Immer wieder kommen Leute mit Fragen in den Laden. Einige sind ganz erstaunt, dass der Service kostenlos ist. Andere fassen dadurch erst den Mut, ihre Kleidung selbst zu reparieren – wie etwa ein 60-Jähriger mit seinem Enkel: „Oh, das ist ja super. Dann komme ich mal vorbei, und du erklärst mir, wie man einen Reißverschluss repariert. Beim nächsten Mal kann ich’s dann selbst machen.“

Im Laden lernen, zu Hause anwenden

Die Idee hinter dem Konzept: Was die Leute hier kostenlos lernen, können sie zu Hause anwenden – und so nachhaltiger mit Kleidung umgehen. „Die Menschen sind sehr dankbar und können oft gar nicht fassen, was sie selbst geschafft haben“, sagt Pia Faraco. Einige würden sie auf einen Kaffee einladen oder darauf bestehen, dass sie Geld annimmt. „Ich versuche ihnen klarzumachen, dass sie das alles selbst geschafft haben – mit ein wenig Hilfe von mir.“

Erste Schritte an der Nähmaschine

So ist es auch bei der Kolumbianerin Lilian. Die Köchin wollte eine Hose kürzen, die sie bei der Arbeit ständig hochkrempeln muss. „Ich kann gut von Hand nähen, aber mit einer Nähmaschine habe ich noch nie gearbeitet“, sagt sie . Im Teamwork gehen Pía und Lilian die Aufgabe an: Eine steckt den Saum mit Stecknadeln ab, die andere sucht den passenden Faden. Zuerst wird an einem Stoffrest geübt. Pía erklärt alles geduldig .

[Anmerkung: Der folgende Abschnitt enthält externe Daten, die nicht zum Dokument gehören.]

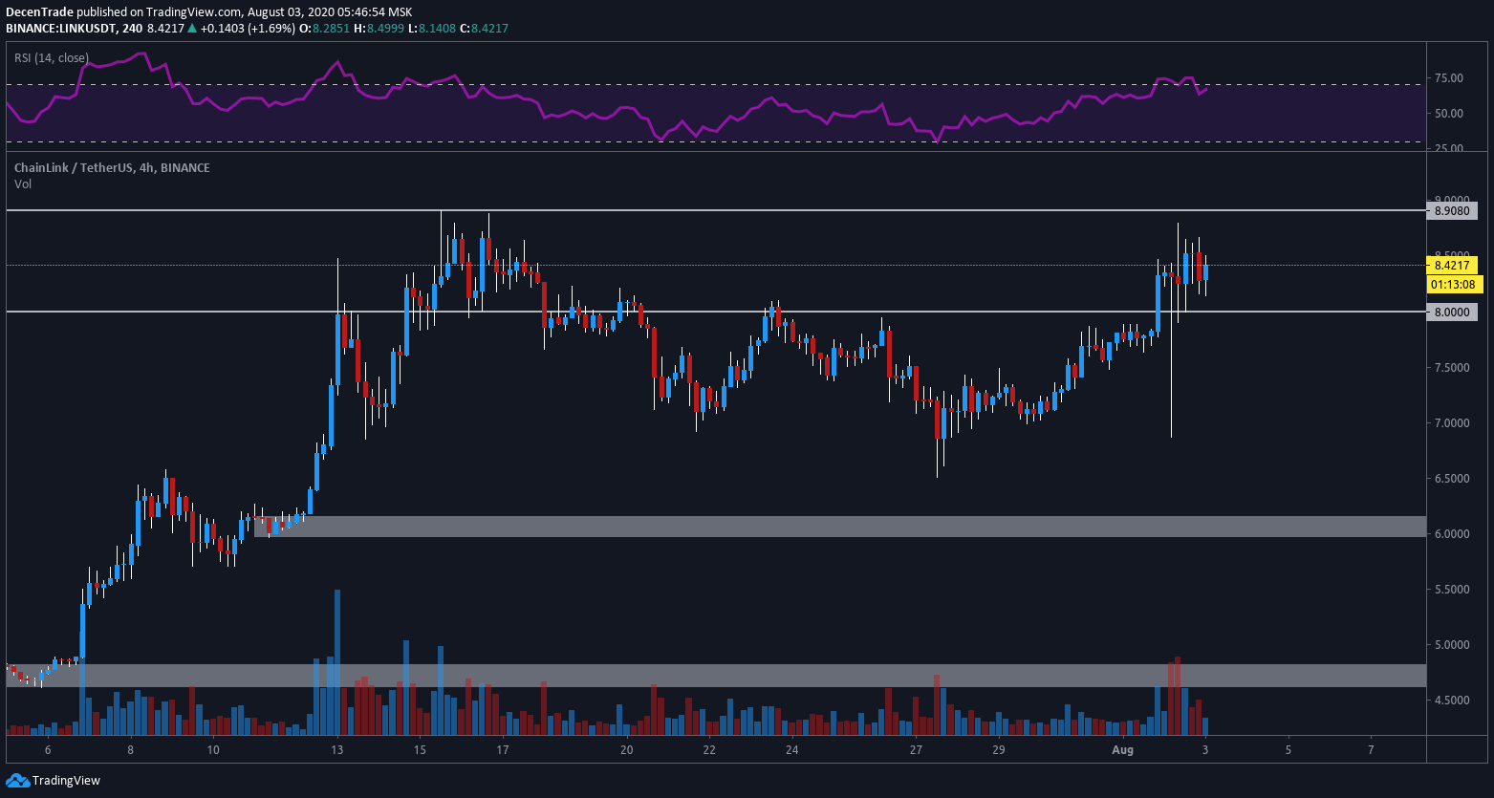Click the TradingView cloud logo

point(19,781)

Nervös kichert die Köchin, als sie zum ersten Mal die Nähmaschine bedient. Beim zweiten Versuch klappt es schon gut. In weniger als zehn Minuten hat Lilian es geschafft: Ihre Hose hat jetzt die richtige Länge. Pía lobt ihre Schülerin: „Sieht so aus, als hättest du das schon dein ganzes Leben gemacht.“ Lilian freut sich über das Ergebnis – und denkt sogar darüber nach, sich eine eigene Nähmaschine zu kaufen. Aber zunächst will sie nächsten Montag wiederkommen, für eine weitere Änderung.

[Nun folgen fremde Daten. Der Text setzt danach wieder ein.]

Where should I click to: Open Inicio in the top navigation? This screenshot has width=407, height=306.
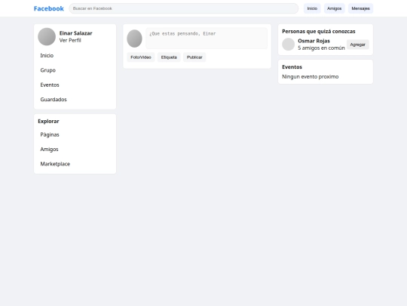tap(312, 8)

Weitere nachhaltige Aktionen

Marion Hassler plant auch Flohmärkte oder Kleidertauschaktionen. Außerdem hat sie eine Umweltaktion ins Leben gerufen: Für je 200 verkaufte Kleidungsstücke wird ein Baum gepflanzt. Vor einigen Monaten setzte sie bereits 75 Bäume in die Erde.

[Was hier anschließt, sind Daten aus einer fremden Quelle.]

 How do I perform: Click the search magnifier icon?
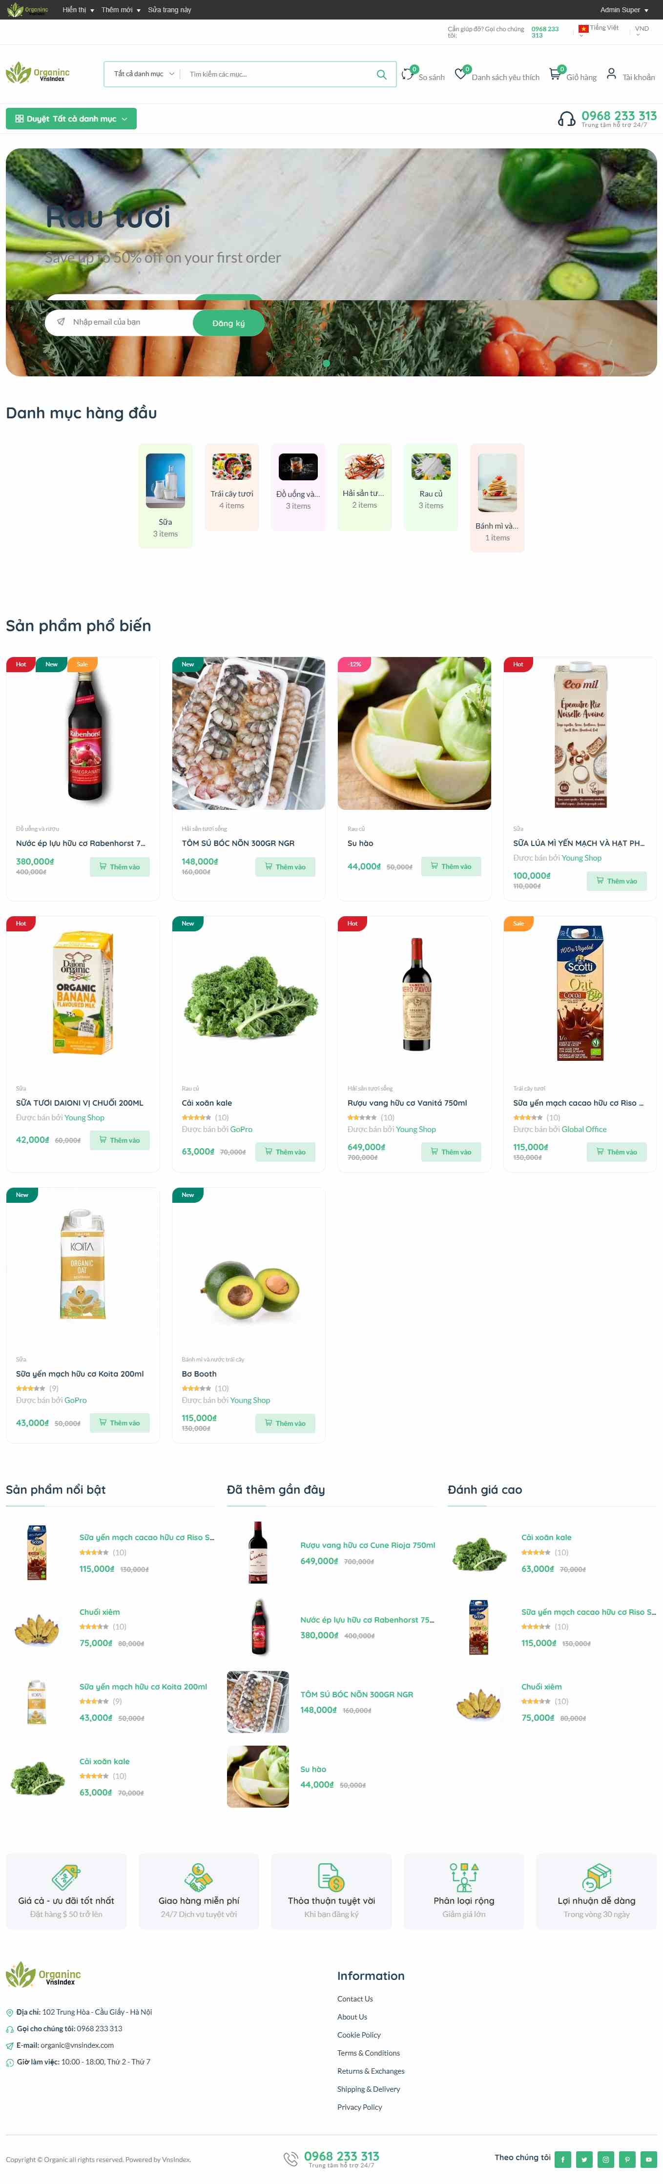tap(382, 75)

Auch bei der Qualität und Annahme der Kleidung schaut sie inzwischen genauer hin. „Wir nehmen uns jetzt drei Tage Zeit, um alles zu prüfen“, sagt Hassler. Früher hätten sie alles angenommen, heute sei sie etwas selektiver geworden. Und auch für Stücke, die so nicht mehr verkauft werden können, gibt es eine Lösung – wie etwa ein Kleid mit Fleck, das Pía in einen Rock verwandelt. Bei LUP – der Name des Ladens stammt vom englischen Wort „Loop“ (Schleife) – wird die Lebenszeit der Kleidung so lange verlängert, wie es geht. In einer Zeit, in der immer mehr Menschen den Wert von nachhaltigem Einkaufen erkennen, setzt Marion Hassler mit ihrem Laden ein Zeichen: Mode muss nicht immer neu sein, um schön und einzigartig zu bleiben.